Provided passage ▸

This guide hopes to serve as an introduction on how to use Google Analytics for small business applications, and assumes that you have set up and integrated Analytics into your website. Let’s get started!

Your website is the middle-man between your business and the online world. Users come in, and leads or customers come out. Depending on the type of business you run, a website may act as nothing more than a detailed business card – while for others it may work as a useful tool in gaining new clients and engaging with existing ones. Whichever purpose your website serves, having an understanding of how your website is performing on an analytical level means being able to make it an important extension of what’s needed for your business to succeed.

Why analytics matter

Let’s say you’re a store-front owner. There’s probably a wide range of information you already have a good grasp on: customer traffic patterns through the week; the aisles that get the most attention; the questions most often asked; the most popular products. This data gives you important insight into how to plan your store layout; when to schedule your employees to make sure there are enough present; and what products to make sure are in stock. The same translates to the online world – as an owner of a business website, you should be doing everything possible to figure out what works and what doesn’t, who goes where and why. Google Analytics allows you to gather and analyze data that will help you understand what your website excels at, and what it needs improvement on. And although it may seem daunting, it’s completely free and fairly easy to use.

Start with a plan

Before you get buried deep inside the Analytics platform (this guide assumes you have already integrated Google Analytics into your website), it’s a good idea to sit down and draft out a basic online plan. What is it that your business does? How do you currently use your website to gain new customers, or leads? What do you want to achieve? How do you plan to do it?

Collected material ▸
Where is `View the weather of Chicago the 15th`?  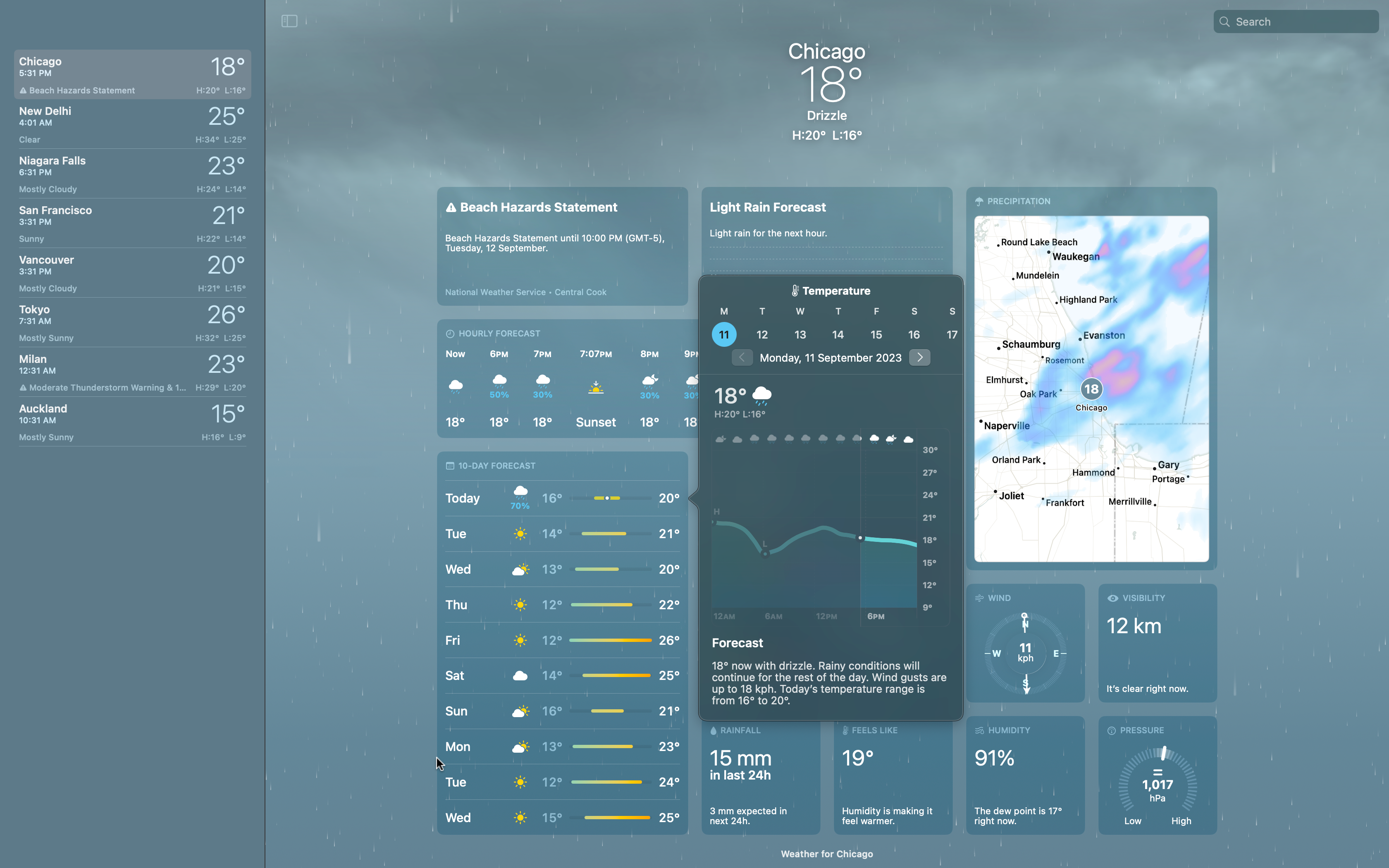 View the weather of Chicago the 15th is located at coordinates (876, 334). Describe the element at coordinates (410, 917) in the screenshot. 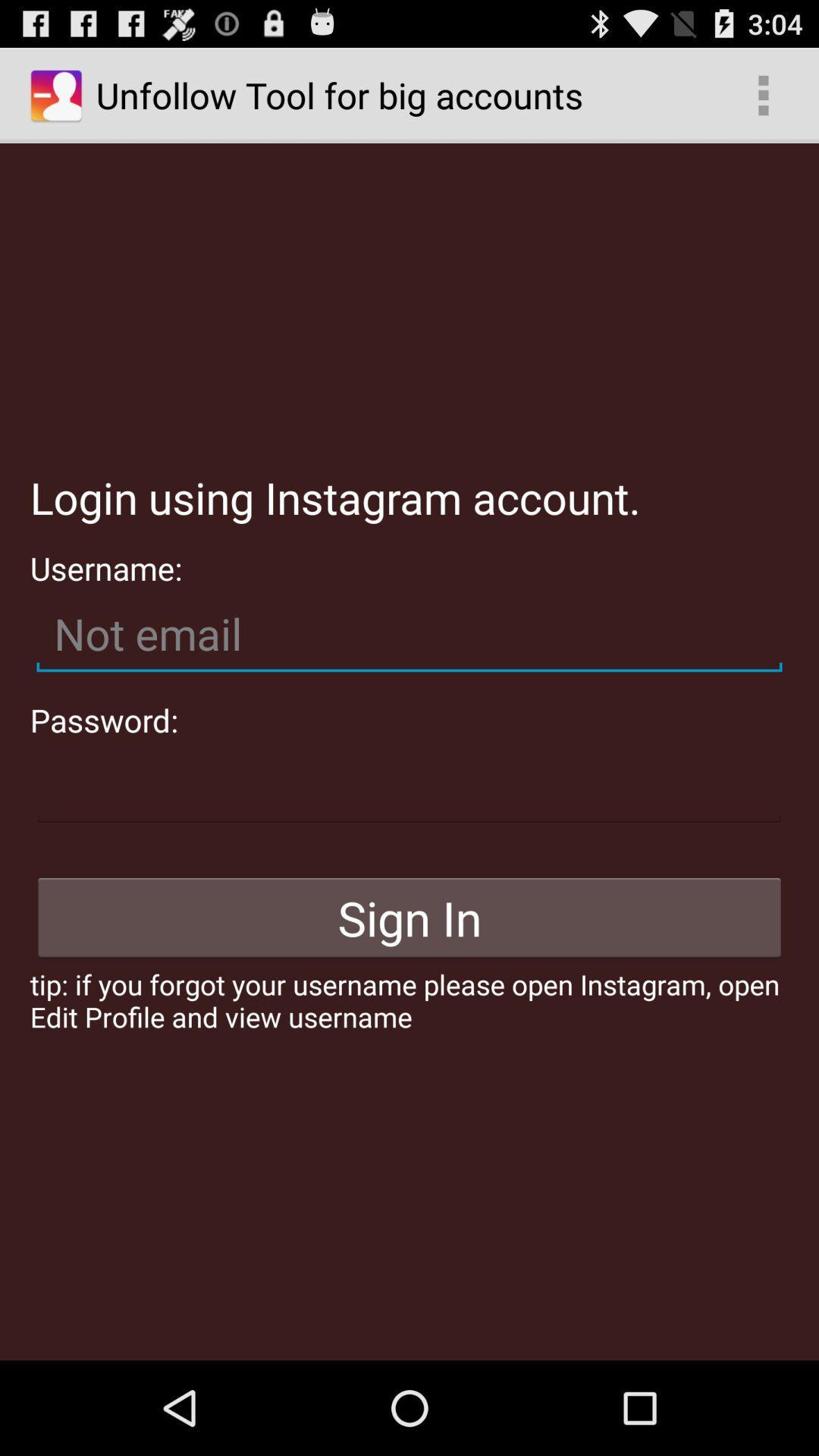

I see `icon above tip if you icon` at that location.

Set tasks ▸
1: Quote the Google Analytics guide from "Start with a" to "plan to do it?".
2: According to the Google Analytics guide, how much does Google Analytics cost to use?
The listing isn't needed for this.

Answers to the tasks ▸
1:
Start with a plan

Before you get buried deep inside the Analytics platform (this guide assumes you have already integrated Google Analytics into your website), it’s a good idea to sit down and draft out a basic online plan. What is it that your business does? How do you currently use your website to gain new customers, or leads? What do you want to achieve? How do you plan to do it?

2: It's completely free.